Nearly five months ago, President Obama nominated John Bryson, a California utility and energy executive, to be his new Commerce secretary. Bryson has extensive experience in the private and public sectors, is an expert on energy policy, and early in his career, helped create the national environmental group, the Natural Resources Defense Council. He seemed like a wise choice.

Senate Republicans, as is their wont, weren’t pleased. In 2009, Bryson called a cap-and-trade proposal a “moderate, but acceptable bill,” which led to all kinds of consternation. (A year earlier, John McCain had said largely the same thing, though GOP officials like to pretend this didn’t happen.) One Republican senator accused Bryson of being “an environmental extremist,” while a Fox News personality suggested the nominee might be an “eco-terrorist.”

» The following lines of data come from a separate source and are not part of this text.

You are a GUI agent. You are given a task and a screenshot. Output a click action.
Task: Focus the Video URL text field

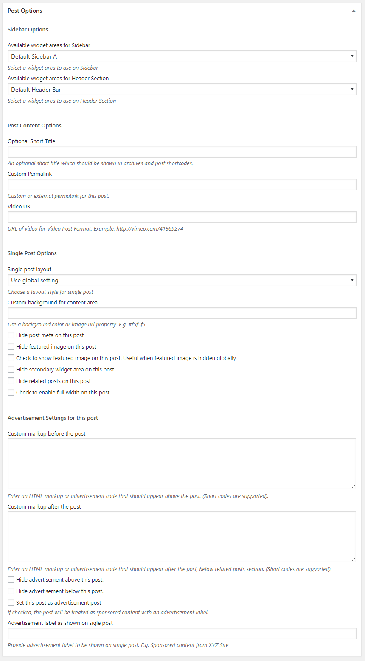point(182,217)
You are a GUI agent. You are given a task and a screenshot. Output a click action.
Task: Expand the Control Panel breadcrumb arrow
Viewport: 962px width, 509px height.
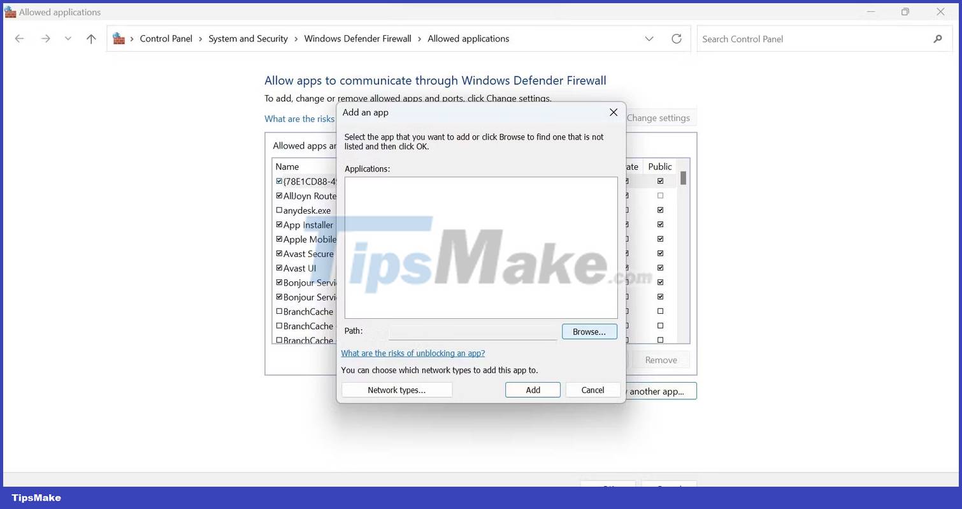coord(199,38)
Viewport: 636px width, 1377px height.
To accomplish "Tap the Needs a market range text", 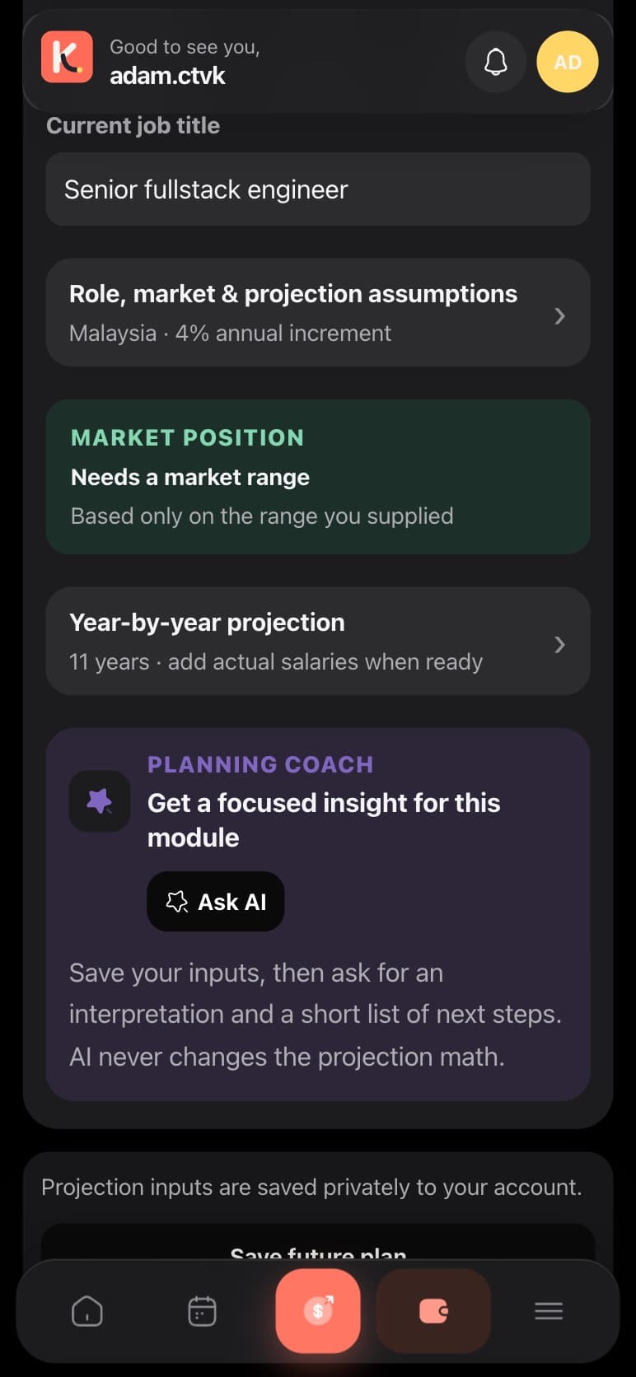I will (x=190, y=478).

As you might imagine, then, Bryson’s nomination did not effortlessly sail through the chamber.

This week, after a needlessly-long delay, Bryson actually managed to get confirmed, following a 76-to-26 vote on Thursday, giving the president a full Cabinet again. But before we move on, it’s worth remembering how and why Republicans held up this nomination. Matt Yglesias had a good item on this the other day, pointing to the Bryson confirmation process as an example of “how profoundly dysfunctional the American political system has become.”

Recall that Bryson was nominated way back in June. He was nominated for a post that is only ever the subject of political controversy when a Census with redistricting implications is underway. He was nominated at a time of maximum distance from a Census controversy. Not only was it an utterly uncontroversial job, he was an utterly uncontroversial choice — a kind of old-time moderately conservative businessman with some environmentalist leanings.

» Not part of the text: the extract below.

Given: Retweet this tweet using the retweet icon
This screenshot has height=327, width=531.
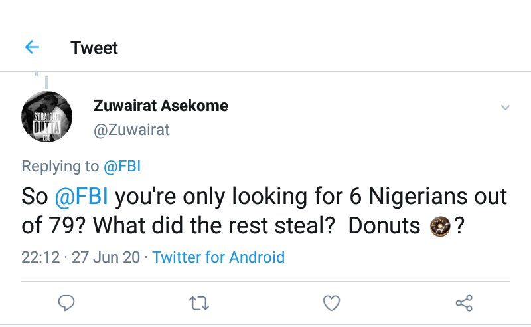Looking at the screenshot, I should pos(198,304).
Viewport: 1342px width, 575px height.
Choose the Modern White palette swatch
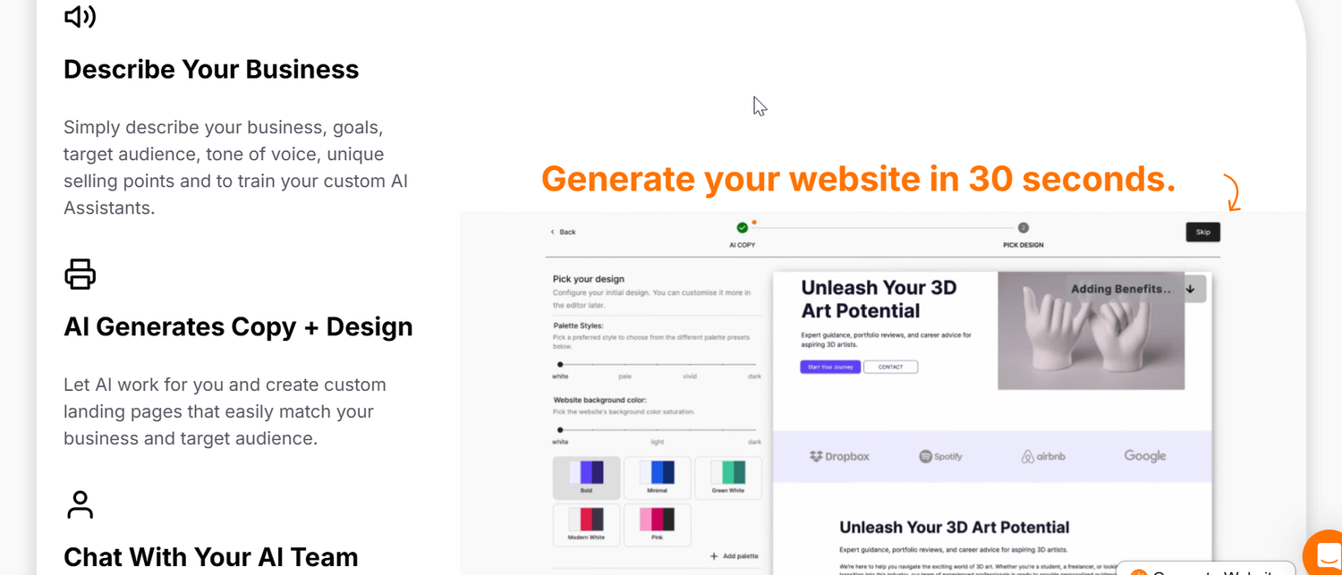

But Senate Republicans vowed to block him anyway. Not because they had objections to him, but because they wanted unrelated policy concessions. Specifically they wanted ratification of trade agreements that the Obama administration already supported. Since President Obama had already agreed to GOP demands, it was extremely difficult for him to give in to GOP demands. Then Republicans made a new demand that the trade deals couldn’t be ratified unless congress also stopped offering Trade Adjustment Assistance funding. At that point, Bryson was being held hostage to the ratification of trade deals that were being held up by Republicans! So the post languished vacant for months. Then finally the trade deals got signed late last week.

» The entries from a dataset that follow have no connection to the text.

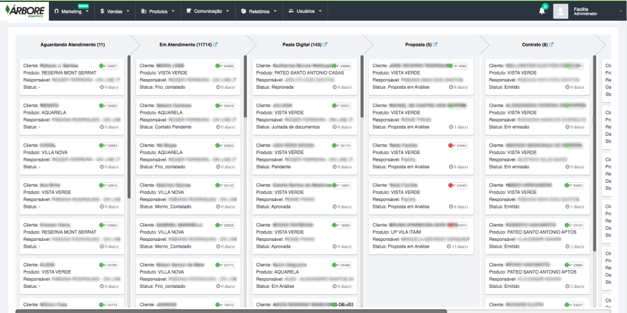
Task: Click green status dot on card Nº 24827
Action: 101,65
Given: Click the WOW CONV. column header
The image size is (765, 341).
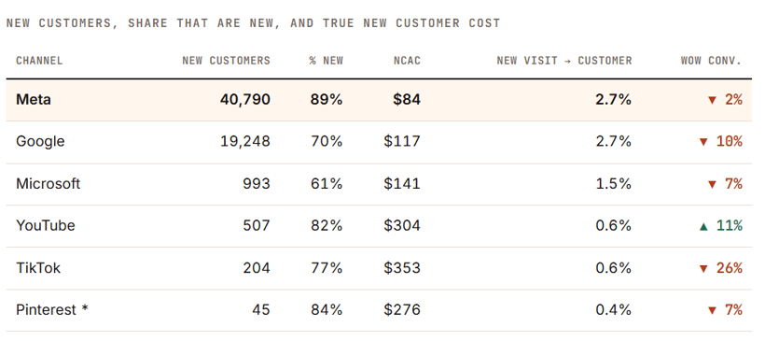Looking at the screenshot, I should click(711, 61).
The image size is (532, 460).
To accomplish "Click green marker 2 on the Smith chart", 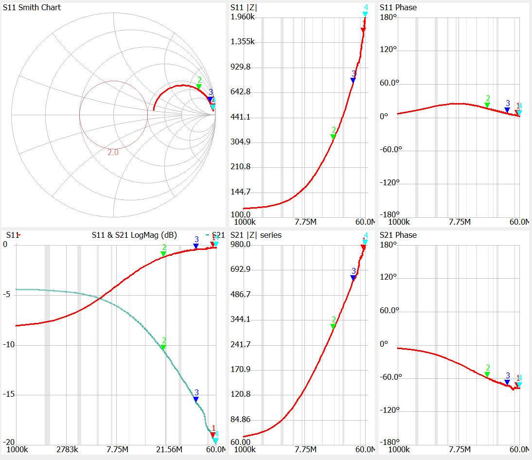I will (199, 87).
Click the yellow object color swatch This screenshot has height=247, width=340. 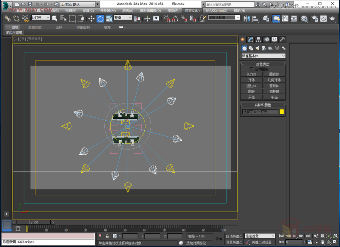[x=282, y=112]
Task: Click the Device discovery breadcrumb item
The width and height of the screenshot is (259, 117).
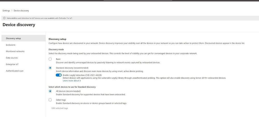Action: (21, 11)
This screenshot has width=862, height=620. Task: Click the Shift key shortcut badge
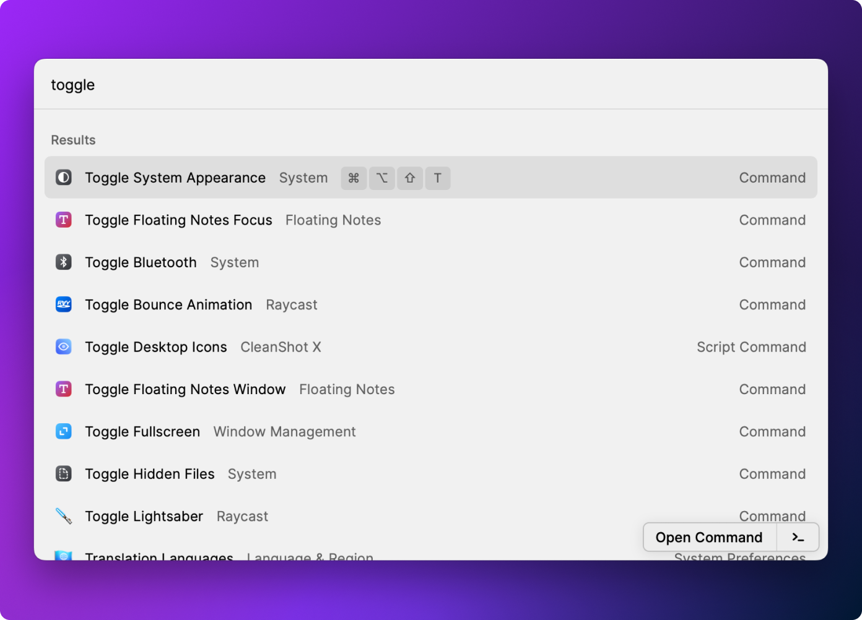[x=410, y=178]
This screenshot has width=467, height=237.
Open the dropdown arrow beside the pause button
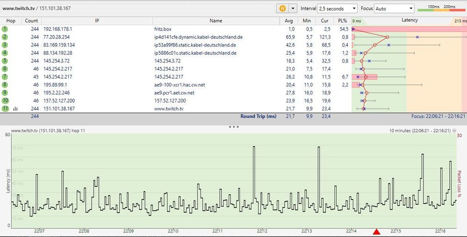tap(293, 8)
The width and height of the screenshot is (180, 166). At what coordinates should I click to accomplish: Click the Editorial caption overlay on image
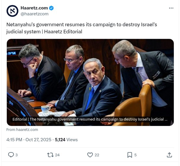(x=90, y=119)
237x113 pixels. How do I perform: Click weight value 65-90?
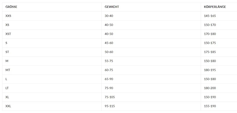point(109,79)
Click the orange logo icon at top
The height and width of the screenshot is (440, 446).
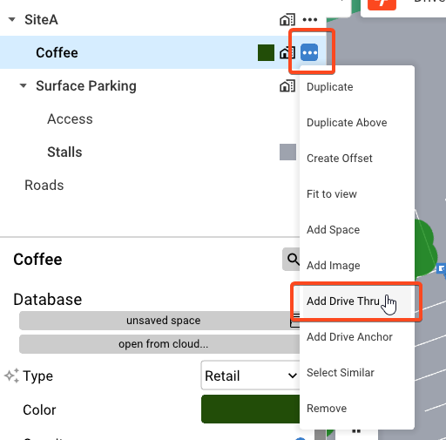tap(382, 4)
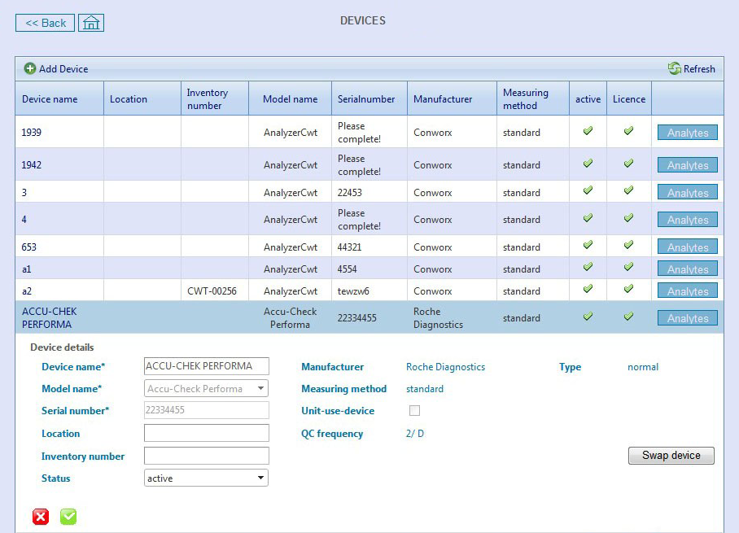Click the active checkmark for device 3

[588, 192]
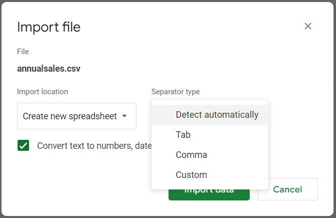Click the Import location label

pos(43,92)
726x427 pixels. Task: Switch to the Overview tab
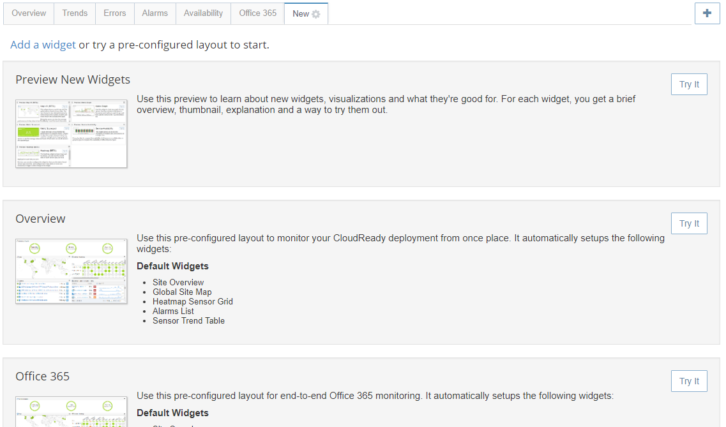point(29,13)
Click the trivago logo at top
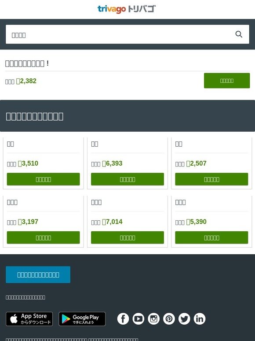The height and width of the screenshot is (341, 255). pos(127,9)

But in the intervening months Bryson had been hanging out there and so various complaints had to be made about him, and now 26 Senators have persuaded themselves that his tenure at the Commerce Department will lead to massive socialism or something.

I’ve written several times about the normalization of extortion politics, but the way in which Senate Republicans held up the Bryson nomination hostage offers a rather mind-numbing example of just how ridiculous GOP tactics can get.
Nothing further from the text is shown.